[Texte fourni]
—————

QUÉBEC, le 27 févr. 2026 /CNW/ - Le député d'Arthabaska et porte-parole du Parti Québécois en matière d'Immigration, d'intégration et de francisation, Alex Boissonneault, rend public un sondage Léger sur la perception de l'immigration qui confirme que les Québécois appuient les positions du Parti Québécois en la matière.
Les résultats sont sans équivoque : 83 % des Québécois s'opposent à l'augmentation des seuils d'immigration au Québec. Une majorité de 52 % souhaite même une réduction des seuils d'immigration, tant permanents que temporaires.
« Ce sondage confirme l'adhésion de la population québécoise à notre position : la course à l'augmentation continuelle des seuils d'immigration est une erreur. Au contraire, pour une majorité de Québécois, la ligne a déjà été franchie. Il est nécessaire de réduire le nombre d'immigrants. Les demandes récentes de certains acteurs du milieu de l'immigration, qui voudraient qu'aucune limite ne soit fixée à notre capacité d'accueil, sont en déconnexion avec ce que pense réellement la population », a conclu le porte-parole.

—————

[Exercice 1] Traduisez en anglais la phrase suivante du communiqué sur le sondage Léger : « Une majorité de 52 % souhaite même une réduction des seuils d'immigration, tant permanents que temporaires. »
[Exercice 2] Recopiez sans rien changer le passage du communiqué sur le sondage Léger qui commence par « Les résultats sont » et se termine par « permanents que temporaires. ».

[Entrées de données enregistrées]
—————

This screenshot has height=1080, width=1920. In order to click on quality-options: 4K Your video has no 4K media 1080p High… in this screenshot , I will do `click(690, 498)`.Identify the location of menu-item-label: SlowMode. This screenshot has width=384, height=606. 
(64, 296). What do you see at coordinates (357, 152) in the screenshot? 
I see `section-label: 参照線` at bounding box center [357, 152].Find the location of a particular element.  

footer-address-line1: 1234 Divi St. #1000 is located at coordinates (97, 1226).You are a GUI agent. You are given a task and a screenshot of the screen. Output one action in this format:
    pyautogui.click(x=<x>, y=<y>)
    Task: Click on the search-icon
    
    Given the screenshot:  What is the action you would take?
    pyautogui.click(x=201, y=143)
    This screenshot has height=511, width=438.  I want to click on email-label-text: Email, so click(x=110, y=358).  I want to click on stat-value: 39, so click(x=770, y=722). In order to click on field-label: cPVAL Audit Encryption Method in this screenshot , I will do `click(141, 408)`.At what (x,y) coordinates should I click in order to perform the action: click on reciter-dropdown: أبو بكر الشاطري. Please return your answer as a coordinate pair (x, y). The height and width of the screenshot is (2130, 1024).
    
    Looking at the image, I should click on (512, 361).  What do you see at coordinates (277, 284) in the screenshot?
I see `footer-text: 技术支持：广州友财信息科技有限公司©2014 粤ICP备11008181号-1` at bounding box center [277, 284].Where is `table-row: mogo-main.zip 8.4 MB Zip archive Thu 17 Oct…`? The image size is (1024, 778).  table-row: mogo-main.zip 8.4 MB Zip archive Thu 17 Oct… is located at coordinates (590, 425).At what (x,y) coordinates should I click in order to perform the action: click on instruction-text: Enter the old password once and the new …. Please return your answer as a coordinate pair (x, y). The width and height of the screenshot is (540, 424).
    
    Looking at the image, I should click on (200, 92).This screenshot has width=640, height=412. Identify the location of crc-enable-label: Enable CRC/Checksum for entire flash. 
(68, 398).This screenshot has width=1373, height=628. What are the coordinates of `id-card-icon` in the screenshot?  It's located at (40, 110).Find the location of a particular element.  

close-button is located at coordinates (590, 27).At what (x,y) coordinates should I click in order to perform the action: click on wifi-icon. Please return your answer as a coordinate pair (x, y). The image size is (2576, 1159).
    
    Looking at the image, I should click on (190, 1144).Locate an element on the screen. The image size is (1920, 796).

—————

[Corrigé 1] A majority of 52% even want a reduction in immigration levels, both permanent and temporary.

[Corrigé 2]
Les résultats sont sans équivoque : 83 % des Québécois s'opposent à l'augmentation des seuils d'immigration au Québec. Une majorité de 52 % souhaite même une réduction des seuils d'immigration, tant permanents que temporaires.